> _Information supplied_
◇ ◇ ◇ ◇

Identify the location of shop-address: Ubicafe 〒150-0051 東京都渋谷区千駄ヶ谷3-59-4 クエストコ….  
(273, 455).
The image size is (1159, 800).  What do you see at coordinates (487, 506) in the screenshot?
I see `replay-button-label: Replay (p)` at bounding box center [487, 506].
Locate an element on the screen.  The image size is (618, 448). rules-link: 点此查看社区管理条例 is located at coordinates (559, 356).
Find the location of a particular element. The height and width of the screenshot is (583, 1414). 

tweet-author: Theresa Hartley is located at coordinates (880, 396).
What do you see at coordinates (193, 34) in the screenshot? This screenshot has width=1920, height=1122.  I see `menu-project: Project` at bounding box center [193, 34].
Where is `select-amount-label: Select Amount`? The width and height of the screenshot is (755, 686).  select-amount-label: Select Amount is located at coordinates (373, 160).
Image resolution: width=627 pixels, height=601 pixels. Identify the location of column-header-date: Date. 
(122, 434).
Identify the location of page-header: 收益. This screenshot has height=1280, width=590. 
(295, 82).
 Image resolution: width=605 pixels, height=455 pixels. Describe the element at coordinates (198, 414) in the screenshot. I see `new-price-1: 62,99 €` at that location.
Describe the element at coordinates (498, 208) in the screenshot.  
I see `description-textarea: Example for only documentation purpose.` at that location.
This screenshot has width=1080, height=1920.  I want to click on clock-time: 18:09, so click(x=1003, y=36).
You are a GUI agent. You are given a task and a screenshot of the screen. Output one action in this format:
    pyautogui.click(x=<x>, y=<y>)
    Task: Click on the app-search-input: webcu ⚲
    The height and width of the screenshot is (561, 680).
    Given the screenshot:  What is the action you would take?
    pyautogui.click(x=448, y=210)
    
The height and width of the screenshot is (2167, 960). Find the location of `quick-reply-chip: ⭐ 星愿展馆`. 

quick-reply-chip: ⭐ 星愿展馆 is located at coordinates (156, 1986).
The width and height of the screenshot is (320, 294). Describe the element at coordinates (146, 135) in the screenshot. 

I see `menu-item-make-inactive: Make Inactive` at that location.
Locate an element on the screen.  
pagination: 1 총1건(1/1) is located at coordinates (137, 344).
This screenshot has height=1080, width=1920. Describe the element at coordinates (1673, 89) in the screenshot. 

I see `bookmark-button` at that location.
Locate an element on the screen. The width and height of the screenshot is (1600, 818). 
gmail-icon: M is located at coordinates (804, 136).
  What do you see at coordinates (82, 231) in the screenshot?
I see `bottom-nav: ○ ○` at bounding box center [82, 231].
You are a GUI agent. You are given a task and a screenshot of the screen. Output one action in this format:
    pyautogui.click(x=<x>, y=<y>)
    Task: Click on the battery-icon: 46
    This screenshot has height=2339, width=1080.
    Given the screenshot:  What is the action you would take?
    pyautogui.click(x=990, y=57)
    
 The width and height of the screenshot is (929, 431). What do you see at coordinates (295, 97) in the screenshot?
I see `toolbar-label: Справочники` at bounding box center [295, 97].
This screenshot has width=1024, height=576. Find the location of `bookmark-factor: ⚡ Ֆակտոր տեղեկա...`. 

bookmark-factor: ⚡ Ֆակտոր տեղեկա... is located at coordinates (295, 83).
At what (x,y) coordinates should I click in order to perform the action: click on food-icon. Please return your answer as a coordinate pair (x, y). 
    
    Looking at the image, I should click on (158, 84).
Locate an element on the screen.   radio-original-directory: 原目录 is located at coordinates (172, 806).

◇ ◇ ◇ ◇

> _What to work on_
Print every row above again, character for character, without altering anything.

> _Exercise response_
Identify the location of shop-address: Ubicafe 〒150-0051 東京都渋谷区千駄ヶ谷3-59-4 クエストコ….  
(273, 455).
The image size is (1159, 800).  What do you see at coordinates (487, 506) in the screenshot?
I see `replay-button-label: Replay (p)` at bounding box center [487, 506].
Locate an element on the screen.  The image size is (618, 448). rules-link: 点此查看社区管理条例 is located at coordinates (559, 356).
Find the location of a particular element. The height and width of the screenshot is (583, 1414). 

tweet-author: Theresa Hartley is located at coordinates (880, 396).
What do you see at coordinates (193, 34) in the screenshot? This screenshot has width=1920, height=1122.  I see `menu-project: Project` at bounding box center [193, 34].
Where is `select-amount-label: Select Amount`? The width and height of the screenshot is (755, 686).  select-amount-label: Select Amount is located at coordinates (373, 160).
Image resolution: width=627 pixels, height=601 pixels. Identify the location of column-header-date: Date. 
(122, 434).
Identify the location of page-header: 收益. This screenshot has height=1280, width=590. 
(295, 82).
 Image resolution: width=605 pixels, height=455 pixels. Describe the element at coordinates (198, 414) in the screenshot. I see `new-price-1: 62,99 €` at that location.
Describe the element at coordinates (498, 208) in the screenshot.  
I see `description-textarea: Example for only documentation purpose.` at that location.
This screenshot has width=1080, height=1920.  I want to click on clock-time: 18:09, so click(x=1003, y=36).
You are a GUI agent. You are given a task and a screenshot of the screen. Output one action in this format:
    pyautogui.click(x=<x>, y=<y>)
    Task: Click on the app-search-input: webcu ⚲
    The height and width of the screenshot is (561, 680).
    Given the screenshot:  What is the action you would take?
    pyautogui.click(x=448, y=210)
    
The height and width of the screenshot is (2167, 960). Find the location of `quick-reply-chip: ⭐ 星愿展馆`. 

quick-reply-chip: ⭐ 星愿展馆 is located at coordinates (156, 1986).
The width and height of the screenshot is (320, 294). Describe the element at coordinates (146, 135) in the screenshot. 

I see `menu-item-make-inactive: Make Inactive` at that location.
Locate an element on the screen.  
pagination: 1 총1건(1/1) is located at coordinates (137, 344).
This screenshot has height=1080, width=1920. Describe the element at coordinates (1673, 89) in the screenshot. 

I see `bookmark-button` at that location.
Locate an element on the screen. The width and height of the screenshot is (1600, 818). 
gmail-icon: M is located at coordinates (804, 136).
  What do you see at coordinates (82, 231) in the screenshot?
I see `bottom-nav: ○ ○` at bounding box center [82, 231].
You are a GUI agent. You are given a task and a screenshot of the screen. Output one action in this format:
    pyautogui.click(x=<x>, y=<y>)
    Task: Click on the battery-icon: 46
    This screenshot has height=2339, width=1080.
    Given the screenshot:  What is the action you would take?
    pyautogui.click(x=990, y=57)
    
 The width and height of the screenshot is (929, 431). What do you see at coordinates (295, 97) in the screenshot?
I see `toolbar-label: Справочники` at bounding box center [295, 97].
This screenshot has width=1024, height=576. Find the location of `bookmark-factor: ⚡ Ֆակտոր տեղեկա...`. 

bookmark-factor: ⚡ Ֆակտոր տեղեկա... is located at coordinates (295, 83).
At what (x,y) coordinates should I click in order to perform the action: click on food-icon. Please return your answer as a coordinate pair (x, y). 
    
    Looking at the image, I should click on (158, 84).
Locate an element on the screen.   radio-original-directory: 原目录 is located at coordinates (172, 806).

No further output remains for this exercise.